Your task:
Gather every line below that contains the word "coordinates".

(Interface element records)
==============================

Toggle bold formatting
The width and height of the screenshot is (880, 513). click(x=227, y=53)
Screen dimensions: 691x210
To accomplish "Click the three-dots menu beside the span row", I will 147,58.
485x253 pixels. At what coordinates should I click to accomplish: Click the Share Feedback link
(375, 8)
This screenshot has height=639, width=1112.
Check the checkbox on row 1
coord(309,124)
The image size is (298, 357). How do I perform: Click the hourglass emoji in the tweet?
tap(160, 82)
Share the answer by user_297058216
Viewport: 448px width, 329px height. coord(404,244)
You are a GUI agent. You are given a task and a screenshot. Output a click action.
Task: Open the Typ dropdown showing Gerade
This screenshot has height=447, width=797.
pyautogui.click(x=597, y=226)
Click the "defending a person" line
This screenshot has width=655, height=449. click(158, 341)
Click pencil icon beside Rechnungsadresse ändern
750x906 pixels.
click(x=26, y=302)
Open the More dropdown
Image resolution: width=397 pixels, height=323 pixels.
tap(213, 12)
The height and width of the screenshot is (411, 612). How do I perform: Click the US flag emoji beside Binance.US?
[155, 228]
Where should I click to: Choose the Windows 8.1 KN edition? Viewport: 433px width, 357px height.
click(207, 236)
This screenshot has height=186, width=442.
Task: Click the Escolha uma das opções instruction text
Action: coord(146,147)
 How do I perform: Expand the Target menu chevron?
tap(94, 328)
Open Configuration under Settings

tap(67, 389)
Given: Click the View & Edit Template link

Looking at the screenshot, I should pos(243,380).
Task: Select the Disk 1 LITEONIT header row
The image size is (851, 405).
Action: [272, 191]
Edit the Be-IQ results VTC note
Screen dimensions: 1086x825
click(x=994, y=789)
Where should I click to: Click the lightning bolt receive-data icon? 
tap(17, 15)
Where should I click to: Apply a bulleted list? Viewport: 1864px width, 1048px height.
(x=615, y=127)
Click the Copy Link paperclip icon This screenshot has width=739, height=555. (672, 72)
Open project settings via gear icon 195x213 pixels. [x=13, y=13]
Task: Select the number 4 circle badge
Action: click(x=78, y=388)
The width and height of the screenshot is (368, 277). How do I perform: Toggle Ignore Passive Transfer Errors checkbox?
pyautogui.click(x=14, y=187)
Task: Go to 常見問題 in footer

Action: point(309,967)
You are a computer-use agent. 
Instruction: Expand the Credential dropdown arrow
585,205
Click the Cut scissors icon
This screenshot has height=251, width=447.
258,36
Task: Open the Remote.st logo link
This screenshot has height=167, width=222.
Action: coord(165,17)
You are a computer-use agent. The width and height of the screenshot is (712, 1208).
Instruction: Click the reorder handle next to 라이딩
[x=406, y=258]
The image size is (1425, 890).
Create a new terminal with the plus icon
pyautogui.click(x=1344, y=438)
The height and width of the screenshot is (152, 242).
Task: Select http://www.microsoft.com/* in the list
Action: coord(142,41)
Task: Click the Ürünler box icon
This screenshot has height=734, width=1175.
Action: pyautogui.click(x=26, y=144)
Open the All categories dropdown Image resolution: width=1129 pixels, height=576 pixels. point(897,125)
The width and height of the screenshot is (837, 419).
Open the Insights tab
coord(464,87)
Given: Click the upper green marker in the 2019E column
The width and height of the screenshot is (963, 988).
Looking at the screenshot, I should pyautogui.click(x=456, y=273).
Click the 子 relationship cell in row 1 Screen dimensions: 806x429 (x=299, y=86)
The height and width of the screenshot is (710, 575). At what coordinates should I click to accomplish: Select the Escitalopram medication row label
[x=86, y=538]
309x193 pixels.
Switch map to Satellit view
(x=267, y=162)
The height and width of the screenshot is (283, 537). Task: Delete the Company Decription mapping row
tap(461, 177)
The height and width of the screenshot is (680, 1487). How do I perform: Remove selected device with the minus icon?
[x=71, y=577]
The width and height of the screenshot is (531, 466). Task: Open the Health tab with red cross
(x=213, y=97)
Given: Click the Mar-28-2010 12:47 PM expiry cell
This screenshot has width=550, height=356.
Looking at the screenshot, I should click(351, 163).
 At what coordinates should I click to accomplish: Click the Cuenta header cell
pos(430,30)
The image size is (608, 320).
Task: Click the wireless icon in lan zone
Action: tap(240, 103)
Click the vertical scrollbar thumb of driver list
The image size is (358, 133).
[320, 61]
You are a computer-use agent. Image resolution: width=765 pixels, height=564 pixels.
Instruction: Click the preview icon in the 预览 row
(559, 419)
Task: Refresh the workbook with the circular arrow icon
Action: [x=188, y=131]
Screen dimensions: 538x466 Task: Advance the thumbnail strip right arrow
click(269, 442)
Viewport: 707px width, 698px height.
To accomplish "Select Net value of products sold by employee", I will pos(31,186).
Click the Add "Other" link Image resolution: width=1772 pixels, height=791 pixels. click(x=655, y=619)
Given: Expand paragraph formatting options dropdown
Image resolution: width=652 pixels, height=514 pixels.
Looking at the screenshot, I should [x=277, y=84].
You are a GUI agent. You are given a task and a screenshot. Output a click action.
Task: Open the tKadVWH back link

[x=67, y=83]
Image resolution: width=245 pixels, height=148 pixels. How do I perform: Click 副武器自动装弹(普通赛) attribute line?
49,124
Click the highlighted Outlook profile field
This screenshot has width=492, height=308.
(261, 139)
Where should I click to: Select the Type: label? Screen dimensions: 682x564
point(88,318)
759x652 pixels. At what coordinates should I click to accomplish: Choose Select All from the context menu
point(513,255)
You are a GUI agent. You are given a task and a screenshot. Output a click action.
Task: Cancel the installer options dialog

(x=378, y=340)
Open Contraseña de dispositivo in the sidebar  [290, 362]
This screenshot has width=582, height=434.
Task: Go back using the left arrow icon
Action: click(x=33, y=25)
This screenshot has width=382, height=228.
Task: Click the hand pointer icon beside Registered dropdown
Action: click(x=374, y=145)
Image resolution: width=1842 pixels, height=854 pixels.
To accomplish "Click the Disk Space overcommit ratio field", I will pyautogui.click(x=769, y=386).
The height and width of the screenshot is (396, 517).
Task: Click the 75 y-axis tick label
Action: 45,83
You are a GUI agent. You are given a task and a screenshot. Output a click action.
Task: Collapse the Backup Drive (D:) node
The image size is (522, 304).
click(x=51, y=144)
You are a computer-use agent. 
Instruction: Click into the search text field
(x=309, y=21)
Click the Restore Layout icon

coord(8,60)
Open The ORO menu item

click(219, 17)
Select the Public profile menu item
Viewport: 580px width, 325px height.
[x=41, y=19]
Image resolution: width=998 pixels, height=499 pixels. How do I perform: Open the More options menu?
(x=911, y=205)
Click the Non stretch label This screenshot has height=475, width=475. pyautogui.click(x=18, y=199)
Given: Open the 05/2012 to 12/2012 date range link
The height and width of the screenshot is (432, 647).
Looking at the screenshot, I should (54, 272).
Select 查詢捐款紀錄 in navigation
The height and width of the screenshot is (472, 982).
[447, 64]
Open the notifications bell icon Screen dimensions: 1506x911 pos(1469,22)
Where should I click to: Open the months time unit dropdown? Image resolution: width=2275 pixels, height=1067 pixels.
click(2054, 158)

==============================

Final answer:
485x253 pixels. At what coordinates should I click to accomplish: Click the Share Feedback link
The height and width of the screenshot is (710, 575). At what coordinates should I click to accomplish: Select the Escitalopram medication row label
 At what coordinates should I click to accomplish: Click the Cuenta header cell
759x652 pixels. At what coordinates should I click to accomplish: Choose Select All from the context menu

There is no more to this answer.